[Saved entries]
════════════════
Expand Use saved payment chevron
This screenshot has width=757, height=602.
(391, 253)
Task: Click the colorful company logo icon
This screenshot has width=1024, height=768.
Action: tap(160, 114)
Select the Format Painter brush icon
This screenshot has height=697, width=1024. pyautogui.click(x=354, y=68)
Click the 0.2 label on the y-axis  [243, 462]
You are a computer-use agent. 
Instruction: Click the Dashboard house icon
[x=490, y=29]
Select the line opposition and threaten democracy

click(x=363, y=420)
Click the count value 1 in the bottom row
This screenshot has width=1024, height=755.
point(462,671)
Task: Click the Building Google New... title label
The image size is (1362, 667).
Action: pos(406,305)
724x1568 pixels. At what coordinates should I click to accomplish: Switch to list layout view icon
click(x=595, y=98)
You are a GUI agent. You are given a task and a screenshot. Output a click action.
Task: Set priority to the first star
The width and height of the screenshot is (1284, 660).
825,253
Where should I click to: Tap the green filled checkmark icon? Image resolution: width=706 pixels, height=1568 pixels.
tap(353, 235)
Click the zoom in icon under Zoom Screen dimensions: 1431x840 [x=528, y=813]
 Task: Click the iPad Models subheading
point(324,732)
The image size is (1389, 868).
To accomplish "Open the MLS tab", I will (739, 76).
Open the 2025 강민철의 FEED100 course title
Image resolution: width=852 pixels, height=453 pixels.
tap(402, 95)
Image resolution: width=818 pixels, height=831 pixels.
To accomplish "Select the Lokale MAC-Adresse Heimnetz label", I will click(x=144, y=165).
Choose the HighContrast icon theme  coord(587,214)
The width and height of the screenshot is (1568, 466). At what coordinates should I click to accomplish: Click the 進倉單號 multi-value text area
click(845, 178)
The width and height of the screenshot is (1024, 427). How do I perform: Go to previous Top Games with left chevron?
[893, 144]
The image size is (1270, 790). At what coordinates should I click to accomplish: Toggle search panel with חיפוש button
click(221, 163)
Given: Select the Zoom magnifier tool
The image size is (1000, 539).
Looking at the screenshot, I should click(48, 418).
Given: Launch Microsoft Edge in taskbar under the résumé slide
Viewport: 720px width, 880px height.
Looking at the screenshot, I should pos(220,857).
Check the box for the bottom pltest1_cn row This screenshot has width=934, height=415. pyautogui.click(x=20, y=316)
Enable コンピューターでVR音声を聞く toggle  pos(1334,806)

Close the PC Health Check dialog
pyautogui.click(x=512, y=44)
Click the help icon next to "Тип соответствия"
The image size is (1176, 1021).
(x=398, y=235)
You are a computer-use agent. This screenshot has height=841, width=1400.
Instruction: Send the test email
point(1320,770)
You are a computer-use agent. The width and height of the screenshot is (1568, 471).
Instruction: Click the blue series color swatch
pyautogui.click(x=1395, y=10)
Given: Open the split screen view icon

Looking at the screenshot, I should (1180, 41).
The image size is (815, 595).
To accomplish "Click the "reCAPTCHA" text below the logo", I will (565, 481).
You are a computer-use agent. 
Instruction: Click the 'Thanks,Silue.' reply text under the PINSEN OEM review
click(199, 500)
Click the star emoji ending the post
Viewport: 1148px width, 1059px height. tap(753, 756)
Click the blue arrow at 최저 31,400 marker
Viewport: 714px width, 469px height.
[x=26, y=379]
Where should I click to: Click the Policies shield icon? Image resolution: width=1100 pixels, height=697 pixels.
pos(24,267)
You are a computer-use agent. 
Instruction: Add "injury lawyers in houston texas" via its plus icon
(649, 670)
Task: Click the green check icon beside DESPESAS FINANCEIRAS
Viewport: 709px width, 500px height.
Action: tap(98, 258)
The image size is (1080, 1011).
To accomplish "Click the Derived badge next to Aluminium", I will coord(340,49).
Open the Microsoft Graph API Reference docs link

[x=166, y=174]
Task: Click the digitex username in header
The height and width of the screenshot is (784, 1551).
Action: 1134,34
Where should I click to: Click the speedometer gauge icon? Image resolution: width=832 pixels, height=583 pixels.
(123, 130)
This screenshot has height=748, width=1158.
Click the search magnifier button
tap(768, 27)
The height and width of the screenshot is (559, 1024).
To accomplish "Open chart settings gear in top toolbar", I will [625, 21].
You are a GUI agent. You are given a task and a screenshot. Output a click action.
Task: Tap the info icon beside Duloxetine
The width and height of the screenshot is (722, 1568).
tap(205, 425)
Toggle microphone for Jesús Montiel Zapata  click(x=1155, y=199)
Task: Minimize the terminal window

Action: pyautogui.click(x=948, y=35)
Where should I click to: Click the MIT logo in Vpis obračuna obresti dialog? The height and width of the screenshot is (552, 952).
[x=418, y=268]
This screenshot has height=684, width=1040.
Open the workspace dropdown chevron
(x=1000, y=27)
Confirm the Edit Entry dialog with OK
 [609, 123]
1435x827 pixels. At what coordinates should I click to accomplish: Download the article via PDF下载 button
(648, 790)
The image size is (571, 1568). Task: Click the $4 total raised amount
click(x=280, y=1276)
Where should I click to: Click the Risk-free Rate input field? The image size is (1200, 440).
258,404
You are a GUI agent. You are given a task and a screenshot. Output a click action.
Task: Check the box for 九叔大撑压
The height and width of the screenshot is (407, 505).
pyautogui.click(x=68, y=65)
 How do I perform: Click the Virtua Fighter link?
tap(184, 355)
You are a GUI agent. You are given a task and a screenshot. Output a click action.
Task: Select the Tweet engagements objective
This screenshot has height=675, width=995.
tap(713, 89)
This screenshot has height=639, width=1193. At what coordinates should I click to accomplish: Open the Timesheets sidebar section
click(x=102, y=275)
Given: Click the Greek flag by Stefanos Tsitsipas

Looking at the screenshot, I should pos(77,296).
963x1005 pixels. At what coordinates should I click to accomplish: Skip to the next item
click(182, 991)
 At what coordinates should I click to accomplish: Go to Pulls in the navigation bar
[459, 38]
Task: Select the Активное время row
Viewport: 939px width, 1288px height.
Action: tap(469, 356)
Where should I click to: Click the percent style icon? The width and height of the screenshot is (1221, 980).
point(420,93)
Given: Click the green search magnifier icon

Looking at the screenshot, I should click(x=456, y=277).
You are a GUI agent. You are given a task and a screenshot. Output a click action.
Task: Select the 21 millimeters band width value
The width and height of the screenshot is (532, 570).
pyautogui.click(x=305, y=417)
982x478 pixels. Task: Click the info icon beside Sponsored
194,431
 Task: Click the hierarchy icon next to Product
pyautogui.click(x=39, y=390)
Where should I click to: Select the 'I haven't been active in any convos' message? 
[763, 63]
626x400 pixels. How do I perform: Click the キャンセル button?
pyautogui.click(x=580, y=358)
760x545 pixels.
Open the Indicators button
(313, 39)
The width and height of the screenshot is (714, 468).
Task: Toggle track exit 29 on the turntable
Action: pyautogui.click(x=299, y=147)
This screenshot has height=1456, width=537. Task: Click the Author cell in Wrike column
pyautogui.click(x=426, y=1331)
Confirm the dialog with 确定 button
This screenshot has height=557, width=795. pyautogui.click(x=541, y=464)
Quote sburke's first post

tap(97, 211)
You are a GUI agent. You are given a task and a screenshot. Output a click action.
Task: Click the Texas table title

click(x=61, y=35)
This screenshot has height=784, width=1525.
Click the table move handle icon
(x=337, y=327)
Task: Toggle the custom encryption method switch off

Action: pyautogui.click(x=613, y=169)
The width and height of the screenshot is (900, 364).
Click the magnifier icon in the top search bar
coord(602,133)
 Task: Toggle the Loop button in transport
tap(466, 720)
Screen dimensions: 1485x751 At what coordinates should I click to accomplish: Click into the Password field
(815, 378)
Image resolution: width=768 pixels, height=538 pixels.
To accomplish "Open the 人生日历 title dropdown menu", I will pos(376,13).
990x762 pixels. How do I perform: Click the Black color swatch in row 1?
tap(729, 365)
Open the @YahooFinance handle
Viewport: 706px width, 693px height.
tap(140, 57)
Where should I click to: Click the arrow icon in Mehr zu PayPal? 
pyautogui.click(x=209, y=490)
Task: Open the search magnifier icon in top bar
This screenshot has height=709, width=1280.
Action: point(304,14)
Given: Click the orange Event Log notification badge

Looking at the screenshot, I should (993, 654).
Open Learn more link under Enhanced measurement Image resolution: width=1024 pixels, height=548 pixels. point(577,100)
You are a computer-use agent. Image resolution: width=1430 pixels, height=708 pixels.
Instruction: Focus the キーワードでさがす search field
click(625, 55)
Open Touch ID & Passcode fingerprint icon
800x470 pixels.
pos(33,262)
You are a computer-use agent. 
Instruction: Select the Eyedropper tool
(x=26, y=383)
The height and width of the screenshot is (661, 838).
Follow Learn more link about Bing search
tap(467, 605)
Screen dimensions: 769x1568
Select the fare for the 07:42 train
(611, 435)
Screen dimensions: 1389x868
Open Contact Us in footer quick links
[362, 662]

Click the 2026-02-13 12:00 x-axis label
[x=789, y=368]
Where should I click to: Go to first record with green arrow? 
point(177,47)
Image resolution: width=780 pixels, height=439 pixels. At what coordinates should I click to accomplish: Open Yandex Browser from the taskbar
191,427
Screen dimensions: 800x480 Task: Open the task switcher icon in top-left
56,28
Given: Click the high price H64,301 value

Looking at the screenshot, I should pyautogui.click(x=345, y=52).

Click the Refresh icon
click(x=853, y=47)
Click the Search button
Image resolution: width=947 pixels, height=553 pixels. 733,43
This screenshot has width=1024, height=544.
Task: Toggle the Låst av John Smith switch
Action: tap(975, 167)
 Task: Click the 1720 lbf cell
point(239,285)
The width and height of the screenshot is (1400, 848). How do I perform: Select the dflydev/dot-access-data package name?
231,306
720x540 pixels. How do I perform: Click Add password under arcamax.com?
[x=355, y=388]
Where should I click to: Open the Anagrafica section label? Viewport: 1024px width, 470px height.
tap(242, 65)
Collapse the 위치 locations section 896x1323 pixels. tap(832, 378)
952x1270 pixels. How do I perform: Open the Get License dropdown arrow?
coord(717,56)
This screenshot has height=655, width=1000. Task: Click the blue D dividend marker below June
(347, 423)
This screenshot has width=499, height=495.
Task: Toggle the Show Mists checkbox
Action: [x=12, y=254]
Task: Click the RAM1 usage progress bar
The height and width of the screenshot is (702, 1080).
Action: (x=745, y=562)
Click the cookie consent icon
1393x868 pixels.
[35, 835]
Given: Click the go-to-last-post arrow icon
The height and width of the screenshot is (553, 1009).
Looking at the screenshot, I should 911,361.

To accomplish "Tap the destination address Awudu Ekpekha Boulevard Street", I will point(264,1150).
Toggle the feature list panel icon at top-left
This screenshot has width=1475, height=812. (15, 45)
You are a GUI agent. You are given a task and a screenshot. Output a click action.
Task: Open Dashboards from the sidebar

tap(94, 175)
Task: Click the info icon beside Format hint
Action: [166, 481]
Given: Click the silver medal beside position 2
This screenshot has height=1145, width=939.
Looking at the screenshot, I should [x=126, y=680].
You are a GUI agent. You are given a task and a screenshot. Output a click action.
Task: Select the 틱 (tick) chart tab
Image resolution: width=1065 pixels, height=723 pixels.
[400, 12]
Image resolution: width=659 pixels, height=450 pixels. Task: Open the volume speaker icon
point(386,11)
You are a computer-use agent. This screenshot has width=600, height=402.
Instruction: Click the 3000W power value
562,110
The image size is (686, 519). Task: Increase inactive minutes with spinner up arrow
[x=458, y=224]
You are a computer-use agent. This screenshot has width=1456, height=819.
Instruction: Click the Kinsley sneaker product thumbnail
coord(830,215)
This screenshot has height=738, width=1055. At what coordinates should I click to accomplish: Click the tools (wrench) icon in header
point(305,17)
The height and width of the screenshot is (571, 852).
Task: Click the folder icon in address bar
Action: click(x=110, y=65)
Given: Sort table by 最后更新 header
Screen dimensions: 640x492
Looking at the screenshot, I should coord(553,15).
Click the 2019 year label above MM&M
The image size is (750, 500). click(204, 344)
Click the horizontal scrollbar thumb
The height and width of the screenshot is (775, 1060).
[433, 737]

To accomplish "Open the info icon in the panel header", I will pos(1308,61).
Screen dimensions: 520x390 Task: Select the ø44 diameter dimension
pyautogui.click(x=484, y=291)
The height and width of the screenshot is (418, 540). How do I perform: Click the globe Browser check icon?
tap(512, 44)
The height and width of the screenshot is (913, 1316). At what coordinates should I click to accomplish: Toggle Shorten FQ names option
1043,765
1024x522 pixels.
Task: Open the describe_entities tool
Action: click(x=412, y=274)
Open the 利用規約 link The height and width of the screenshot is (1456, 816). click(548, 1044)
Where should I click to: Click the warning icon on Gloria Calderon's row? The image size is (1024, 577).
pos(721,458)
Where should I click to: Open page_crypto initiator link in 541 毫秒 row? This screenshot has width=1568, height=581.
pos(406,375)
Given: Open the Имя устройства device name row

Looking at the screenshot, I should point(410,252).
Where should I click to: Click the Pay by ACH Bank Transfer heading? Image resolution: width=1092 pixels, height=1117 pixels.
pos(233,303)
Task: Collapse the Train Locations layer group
════════════════
Required action
Each line from the one containing "Where should I click to: Click the warning" through the final line of the records must be repeated exactly, with no line added or dropped.

Output of the exercise
Where should I click to: Click the warning icon on Gloria Calderon's row? The image size is (1024, 577).
pos(721,458)
Where should I click to: Open page_crypto initiator link in 541 毫秒 row? This screenshot has width=1568, height=581.
pos(406,375)
Given: Open the Имя устройства device name row

Looking at the screenshot, I should point(410,252).
Where should I click to: Click the Pay by ACH Bank Transfer heading? Image resolution: width=1092 pixels, height=1117 pixels.
pos(233,303)
Task: Collapse the Train Locations layer group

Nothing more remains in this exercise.